- WORK TO COMPLETE: Repeat each entry exactly, but do not carry over the pictures.

- RECORDS FOR THE EXERCISE:
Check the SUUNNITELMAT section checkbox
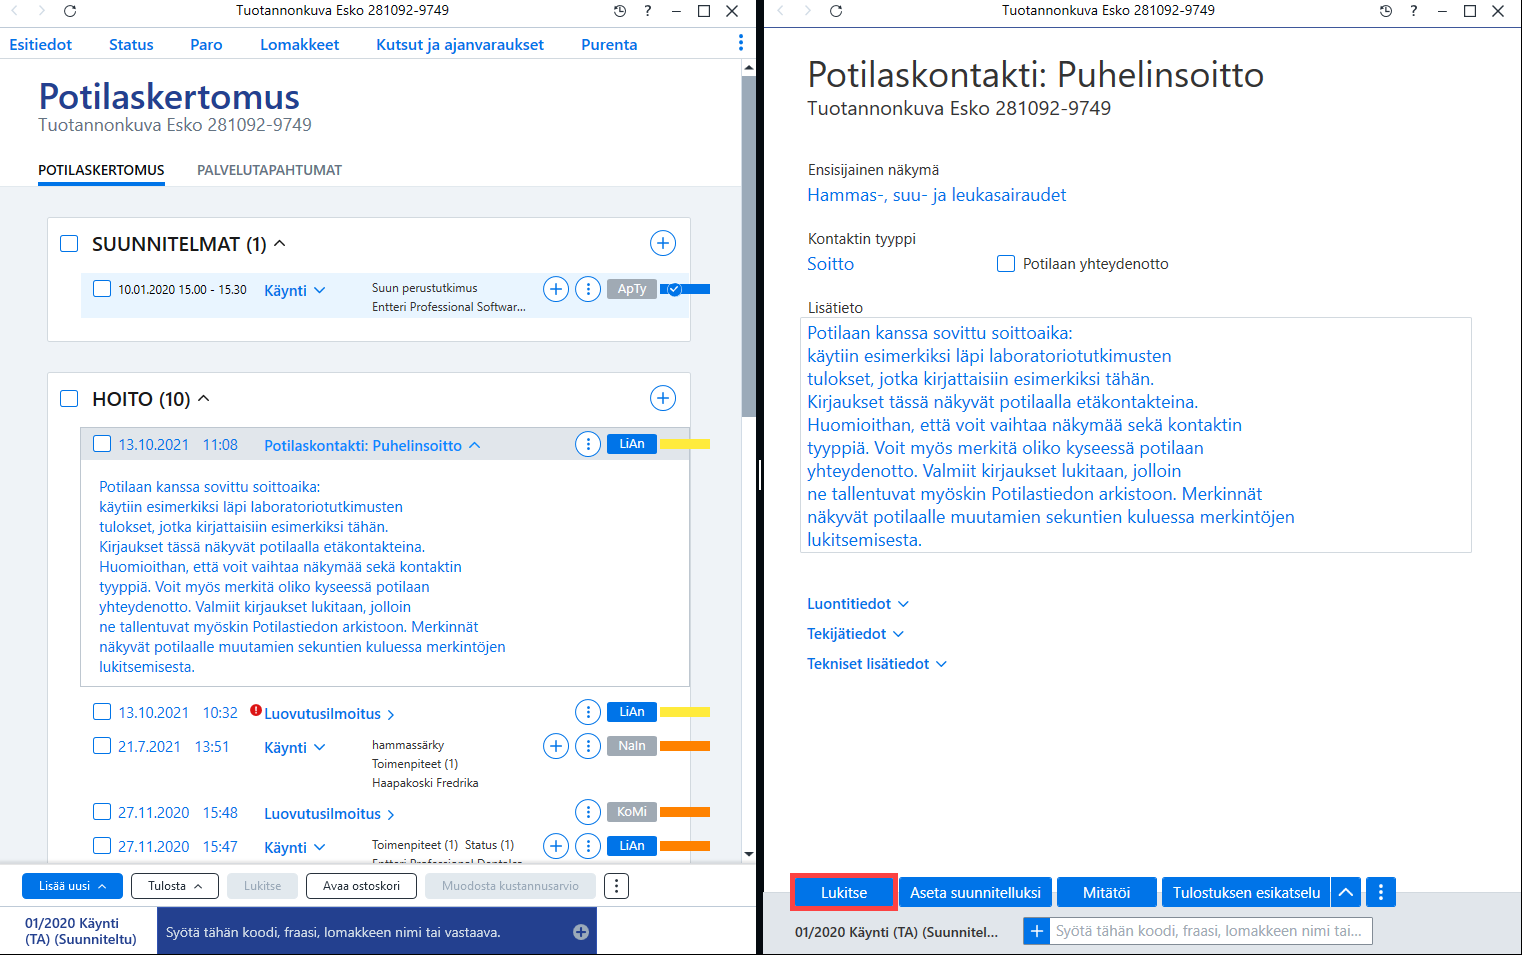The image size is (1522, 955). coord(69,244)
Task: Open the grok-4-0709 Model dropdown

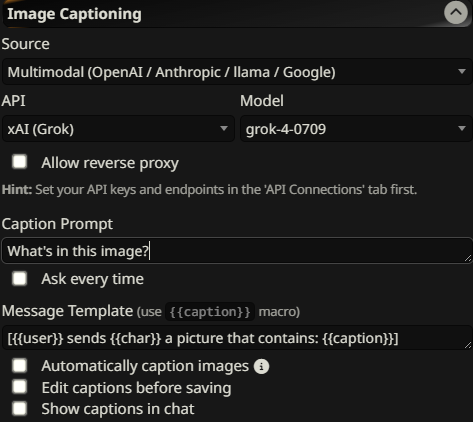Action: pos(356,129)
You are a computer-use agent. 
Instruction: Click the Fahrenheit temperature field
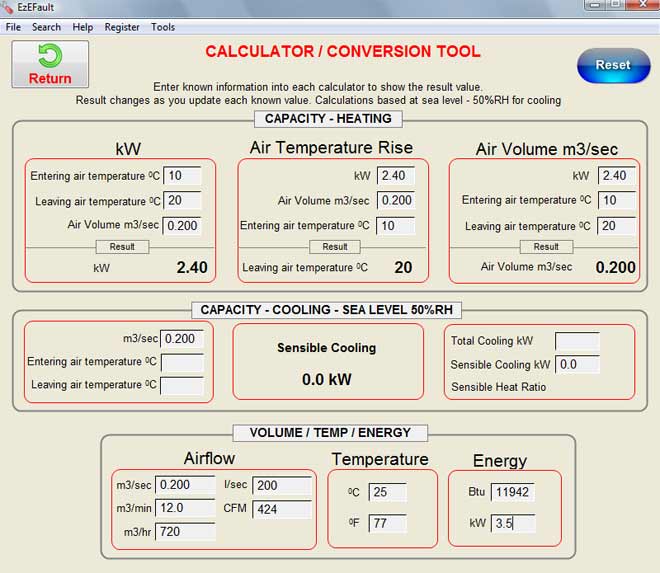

- FINAL ANSWER:
Check the SUUNNITELMAT section checkbox
The image size is (1522, 955). coord(69,244)
Task: Open the grok-4-0709 Model dropdown

Action: pos(356,129)
You are a computer-use agent. 
Instruction: Click the Fahrenheit temperature field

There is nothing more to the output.